‘We’re spending on electricity, on roads, on water. We can’t send them back to a place where there are just jungles.’
The human drama of some 300,000 Tamils fleeing the LTTE in the weeks before its elimination as a military force moved the world as it watched in shock, awe, and eventually great relief. What is their present condition in the Vavuniya IDP camps and what will be their future? And what is the nature of the political solution Sri Lanka’s government has in mind? President Mahinda Rajapaksa responds to N. Ram’s questions in this first part of an extended interview to The Hindu in Colombo. Lalith Weeratunga, Secretary to the President, participated in the conversation, filling in some details and adding his insights. P.M. Amza, Sri Lanka’s Deputy High Commissioner in Southern India, was also present during the June 30 meeting at Temple Trees, the former official residence of Prime Ministers.

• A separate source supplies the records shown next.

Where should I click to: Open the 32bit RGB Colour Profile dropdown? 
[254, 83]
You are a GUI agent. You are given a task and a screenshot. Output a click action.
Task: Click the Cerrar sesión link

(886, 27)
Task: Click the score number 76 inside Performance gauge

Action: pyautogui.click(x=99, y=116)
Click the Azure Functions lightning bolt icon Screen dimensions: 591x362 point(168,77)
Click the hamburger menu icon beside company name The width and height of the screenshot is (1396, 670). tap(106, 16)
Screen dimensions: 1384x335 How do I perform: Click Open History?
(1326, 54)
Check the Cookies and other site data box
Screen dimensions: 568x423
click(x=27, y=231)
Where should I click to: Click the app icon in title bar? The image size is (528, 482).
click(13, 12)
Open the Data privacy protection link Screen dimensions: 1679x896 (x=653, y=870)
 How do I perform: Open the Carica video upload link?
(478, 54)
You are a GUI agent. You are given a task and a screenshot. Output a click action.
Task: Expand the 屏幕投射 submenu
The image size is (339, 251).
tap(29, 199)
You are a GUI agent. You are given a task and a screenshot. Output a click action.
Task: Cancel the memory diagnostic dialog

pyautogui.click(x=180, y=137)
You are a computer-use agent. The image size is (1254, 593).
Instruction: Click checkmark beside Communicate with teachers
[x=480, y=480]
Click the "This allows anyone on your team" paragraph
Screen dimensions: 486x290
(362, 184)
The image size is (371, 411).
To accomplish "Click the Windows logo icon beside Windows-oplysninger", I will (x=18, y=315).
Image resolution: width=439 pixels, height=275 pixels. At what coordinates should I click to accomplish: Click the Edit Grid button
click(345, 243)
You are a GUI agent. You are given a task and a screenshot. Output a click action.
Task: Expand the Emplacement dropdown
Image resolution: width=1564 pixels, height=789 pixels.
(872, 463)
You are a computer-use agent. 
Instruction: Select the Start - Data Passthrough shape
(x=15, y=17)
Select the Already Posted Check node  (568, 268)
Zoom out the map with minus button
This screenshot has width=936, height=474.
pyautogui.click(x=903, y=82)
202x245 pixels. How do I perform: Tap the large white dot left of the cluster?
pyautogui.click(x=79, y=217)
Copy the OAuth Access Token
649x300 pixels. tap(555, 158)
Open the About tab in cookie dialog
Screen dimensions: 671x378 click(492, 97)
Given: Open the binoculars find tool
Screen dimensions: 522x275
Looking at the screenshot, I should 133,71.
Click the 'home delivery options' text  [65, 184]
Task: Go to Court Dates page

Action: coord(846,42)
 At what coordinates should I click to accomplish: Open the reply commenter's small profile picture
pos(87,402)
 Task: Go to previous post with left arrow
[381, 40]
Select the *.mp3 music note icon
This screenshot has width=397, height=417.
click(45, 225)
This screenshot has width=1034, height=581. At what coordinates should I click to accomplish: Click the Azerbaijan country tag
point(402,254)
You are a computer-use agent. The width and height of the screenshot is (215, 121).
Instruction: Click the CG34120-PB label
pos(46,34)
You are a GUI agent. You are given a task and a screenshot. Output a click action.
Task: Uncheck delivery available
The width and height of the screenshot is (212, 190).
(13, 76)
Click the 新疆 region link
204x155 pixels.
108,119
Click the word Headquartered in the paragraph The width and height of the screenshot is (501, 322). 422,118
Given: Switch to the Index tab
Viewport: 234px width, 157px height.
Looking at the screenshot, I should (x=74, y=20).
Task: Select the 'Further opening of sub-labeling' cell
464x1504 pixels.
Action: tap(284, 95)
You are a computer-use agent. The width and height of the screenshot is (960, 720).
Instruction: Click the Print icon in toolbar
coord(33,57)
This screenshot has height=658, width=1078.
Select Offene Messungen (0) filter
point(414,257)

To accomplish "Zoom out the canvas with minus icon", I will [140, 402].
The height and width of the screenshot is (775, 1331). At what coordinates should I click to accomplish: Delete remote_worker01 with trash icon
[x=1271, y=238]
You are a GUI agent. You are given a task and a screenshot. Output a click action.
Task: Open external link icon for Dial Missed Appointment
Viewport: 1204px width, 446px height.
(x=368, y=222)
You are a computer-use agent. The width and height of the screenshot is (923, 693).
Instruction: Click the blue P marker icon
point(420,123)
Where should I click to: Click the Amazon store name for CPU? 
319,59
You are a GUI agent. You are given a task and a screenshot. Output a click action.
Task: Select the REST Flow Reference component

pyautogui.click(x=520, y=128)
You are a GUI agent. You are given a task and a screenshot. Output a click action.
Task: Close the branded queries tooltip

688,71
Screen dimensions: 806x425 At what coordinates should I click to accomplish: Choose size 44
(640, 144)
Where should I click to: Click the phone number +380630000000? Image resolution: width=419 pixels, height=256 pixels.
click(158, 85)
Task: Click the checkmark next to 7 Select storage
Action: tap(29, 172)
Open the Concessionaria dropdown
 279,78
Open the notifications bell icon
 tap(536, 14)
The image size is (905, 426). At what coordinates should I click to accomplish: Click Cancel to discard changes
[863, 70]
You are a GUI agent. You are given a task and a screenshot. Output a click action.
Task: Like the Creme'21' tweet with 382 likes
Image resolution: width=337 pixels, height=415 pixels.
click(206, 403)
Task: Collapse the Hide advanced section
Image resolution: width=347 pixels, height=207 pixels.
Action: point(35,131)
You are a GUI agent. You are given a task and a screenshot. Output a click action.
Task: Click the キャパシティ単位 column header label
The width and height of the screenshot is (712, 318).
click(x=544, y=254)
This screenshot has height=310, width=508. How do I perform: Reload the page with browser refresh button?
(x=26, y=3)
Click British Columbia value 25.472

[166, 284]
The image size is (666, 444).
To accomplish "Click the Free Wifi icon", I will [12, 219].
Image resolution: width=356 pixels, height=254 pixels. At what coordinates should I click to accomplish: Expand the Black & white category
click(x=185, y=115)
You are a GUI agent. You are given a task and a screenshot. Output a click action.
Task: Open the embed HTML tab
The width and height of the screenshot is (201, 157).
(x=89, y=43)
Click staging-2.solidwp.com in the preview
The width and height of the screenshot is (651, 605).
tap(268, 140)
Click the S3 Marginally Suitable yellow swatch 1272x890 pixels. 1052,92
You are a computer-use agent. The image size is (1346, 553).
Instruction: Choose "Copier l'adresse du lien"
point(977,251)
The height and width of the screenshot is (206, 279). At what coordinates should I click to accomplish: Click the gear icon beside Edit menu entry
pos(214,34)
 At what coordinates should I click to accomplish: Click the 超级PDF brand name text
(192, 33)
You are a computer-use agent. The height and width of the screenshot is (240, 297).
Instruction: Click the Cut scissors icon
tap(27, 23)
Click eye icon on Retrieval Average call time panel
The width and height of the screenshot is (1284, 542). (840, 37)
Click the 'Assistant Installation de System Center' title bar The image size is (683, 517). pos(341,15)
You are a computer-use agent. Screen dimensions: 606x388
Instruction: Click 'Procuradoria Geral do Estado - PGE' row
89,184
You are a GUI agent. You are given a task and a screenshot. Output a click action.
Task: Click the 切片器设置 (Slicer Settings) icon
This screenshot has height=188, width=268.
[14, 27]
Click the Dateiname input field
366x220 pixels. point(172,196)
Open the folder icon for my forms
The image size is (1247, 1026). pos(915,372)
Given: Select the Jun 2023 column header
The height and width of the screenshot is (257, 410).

N. Ram: Mr. President, are you satisfied with conditions in the Vavuniya IDP camps where close to 300,000 Tamils are housed?
President: I sent some people close to me to the camps. They went and stayed for several days. They spoke to the girls, the Tamil children, and others. And they came and reported to me. I don’t rely on information only from the officials. We released people over 60. You know, a 74-year-old man, when he was released he immediately came here and went to Singapore. He was the man who had the money list, the other list. [Velupillai] Prabakaran had given lists to many, not to just one person. This man escaped; he was one of the leaders.
I would say the condition in our camps is the best any country has. We supply water. There is a problem with lavatories. That is not because of our fault. The money that comes from the EU and others, it goes to the NGOs and the U.N. They are very slow; disbursing money is very slow. We supply the water tanks; we have spent over [Sri Lankan] Rs. 2 billion. Giving electricity, giving water, now we are giving televisions to them. They have telephone facilities. Schools have been established. Some of the leaders are using mobile phones.
I had a special meeting on the disposal of waste. I sent a special team of specialists to see how mosquitoes can be eradicated.
We know there are shortcomings. Slowly, we have to overcome them. In some camps there are no problems. What these people I sent told me: they are satisfied with the housing, the shelter. They have undergone much worse conditions earlier [when they were under the LTTE’s control]. Their problem is movement, freedom of movement. Since there are security concerns, I don’t know how to do that immediately.
So I said: “We have to identify these people. So if anybody takes the responsibility, we are ready to send them.” We have called an all-party meeting for Development and Reconciliation. The reconciliation part, all parties must participate. The TNA [Tamil National Alliance] must participate.
Resettling displaced Tamils
NR: Why can’t more Tamil IDPs be sent back to the places they hail from, provided of course their security and wellbeing can be assured? Why not a grand gesture of sending tens of thousands of people to safe places where they can be looked after – at this stage, in the Eastern Province, the Jaffna Peninsula, and the Indian Tamil areas?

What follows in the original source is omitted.